14 August 2000 | by See all my reviews

Clint Eastwood and Lee Marvin - in a musical? Yes, and it works rather well.

No expense was spared by Paramount in assembling the behind-camera talent. Lerner and Loewe's successful stage show was beefed up by Andre Previn's compositions and Nelson Riddle's arrangements, and a script by Paddy Chayefsky. If Clint and Lee aren't exactly Mario Lanza and Tito Gobbi, they are good enough. Clint sings timidly but tunefully ("I Talk To The Trees", "Gold Fever") and Marvin's growly "Wandering Star" was a big chart success back in 1969. The songs are strong, the lyrics clever and the choreography slick and busy. At two and three-quarter hours, the film is rather too long, but it contains plenty of interesting things, including some excellent comedy.

No-Name Town is a rough and ready prospectors' settlement, one of many such ramshackle communities springing up during the California Gold Rush. Two very different men link up as partners and grow into inseperable friends. 'Pardner' (Eastwood) is a straight, solid farmer from the Mid West, while Ben Rumson (Marvin) is a hell-raising wildman from no place in particular. When a mormon auctions one of his wives (Elizabeth, played by Jean Seberg), Rumson buys her.
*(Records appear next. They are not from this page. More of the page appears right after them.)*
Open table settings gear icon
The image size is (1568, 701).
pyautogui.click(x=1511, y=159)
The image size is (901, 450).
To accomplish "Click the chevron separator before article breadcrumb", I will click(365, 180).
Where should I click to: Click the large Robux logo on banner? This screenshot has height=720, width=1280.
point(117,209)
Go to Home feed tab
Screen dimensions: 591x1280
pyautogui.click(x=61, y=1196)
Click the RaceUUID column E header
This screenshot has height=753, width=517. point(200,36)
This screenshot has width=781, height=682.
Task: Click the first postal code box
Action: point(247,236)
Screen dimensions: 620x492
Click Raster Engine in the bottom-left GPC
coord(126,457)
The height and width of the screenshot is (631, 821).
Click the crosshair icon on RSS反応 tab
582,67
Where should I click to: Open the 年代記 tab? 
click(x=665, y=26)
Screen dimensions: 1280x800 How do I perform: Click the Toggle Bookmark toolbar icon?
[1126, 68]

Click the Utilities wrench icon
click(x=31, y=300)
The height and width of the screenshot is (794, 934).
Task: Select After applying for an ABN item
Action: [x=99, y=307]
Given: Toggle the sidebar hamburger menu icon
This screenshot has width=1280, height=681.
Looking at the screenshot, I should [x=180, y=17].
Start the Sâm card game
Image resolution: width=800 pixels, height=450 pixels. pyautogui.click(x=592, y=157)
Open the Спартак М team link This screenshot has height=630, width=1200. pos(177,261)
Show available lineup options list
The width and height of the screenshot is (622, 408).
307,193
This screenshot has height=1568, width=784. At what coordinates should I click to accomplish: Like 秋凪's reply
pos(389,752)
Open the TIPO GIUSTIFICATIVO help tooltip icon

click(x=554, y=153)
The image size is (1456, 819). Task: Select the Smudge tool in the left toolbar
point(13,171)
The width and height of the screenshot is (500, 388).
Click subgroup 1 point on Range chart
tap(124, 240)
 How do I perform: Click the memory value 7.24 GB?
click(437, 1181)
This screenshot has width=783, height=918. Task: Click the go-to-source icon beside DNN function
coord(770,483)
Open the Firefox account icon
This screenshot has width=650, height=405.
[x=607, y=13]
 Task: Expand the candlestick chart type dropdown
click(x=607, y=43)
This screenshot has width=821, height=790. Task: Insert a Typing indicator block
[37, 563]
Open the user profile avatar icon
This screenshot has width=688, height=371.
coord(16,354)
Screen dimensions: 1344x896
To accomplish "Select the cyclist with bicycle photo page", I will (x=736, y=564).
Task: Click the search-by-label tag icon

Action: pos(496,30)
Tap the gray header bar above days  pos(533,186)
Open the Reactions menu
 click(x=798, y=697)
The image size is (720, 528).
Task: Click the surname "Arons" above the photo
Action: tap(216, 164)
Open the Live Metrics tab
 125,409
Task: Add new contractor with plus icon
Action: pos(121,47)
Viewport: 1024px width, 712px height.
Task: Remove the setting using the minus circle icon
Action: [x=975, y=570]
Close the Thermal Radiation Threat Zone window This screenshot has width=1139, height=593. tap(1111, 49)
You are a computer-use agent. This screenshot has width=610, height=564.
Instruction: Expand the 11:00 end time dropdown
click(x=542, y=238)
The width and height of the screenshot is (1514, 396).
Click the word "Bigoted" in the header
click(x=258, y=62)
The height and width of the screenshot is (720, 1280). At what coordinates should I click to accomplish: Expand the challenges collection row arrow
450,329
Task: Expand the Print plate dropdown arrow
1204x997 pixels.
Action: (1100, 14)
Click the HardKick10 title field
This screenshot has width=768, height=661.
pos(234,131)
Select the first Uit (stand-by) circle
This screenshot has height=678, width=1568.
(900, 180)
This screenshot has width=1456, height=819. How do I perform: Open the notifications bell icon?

Things get complicated when Pardner falls in love with Elizabeth, and she falls in love with .... er, both men.

Added interest is provided by the arrival of a bunch of French whores and a party of rescued wagon-trainers (this last was drawn from a true story).

Good things include a barnstorming performance from Marvin, radiating enormous personality and a real flair for comedy. His career flowered late, but he was at his best in the late sixties ("Point Blank", "Hell In The Pacific", and of course this one). Previn's musical interlude which introduces the Parson (Alan Dexter) is superb, leading into one of the film's best songs, "Here It Is". The comical discords of the musical passage are a joy in themselves, and they pave the way perfectly for the Parson, who is at odds with everybody. "Hand Me Down That Can Of Beans" is rendered by the Nitty Gritty Dirt Band, guesting in the movie. The boys obviously decided to stay on, because they crop up in various shots throughout the film. Mad Jack is played with manic zest and a peculiar British accent by Ray Walston, none other than TV's "My Favourite Martian".

The interminable gag of the collapsing tunnels stand as a metaphor of the film's shortcomings - over-elaborate, and over-long.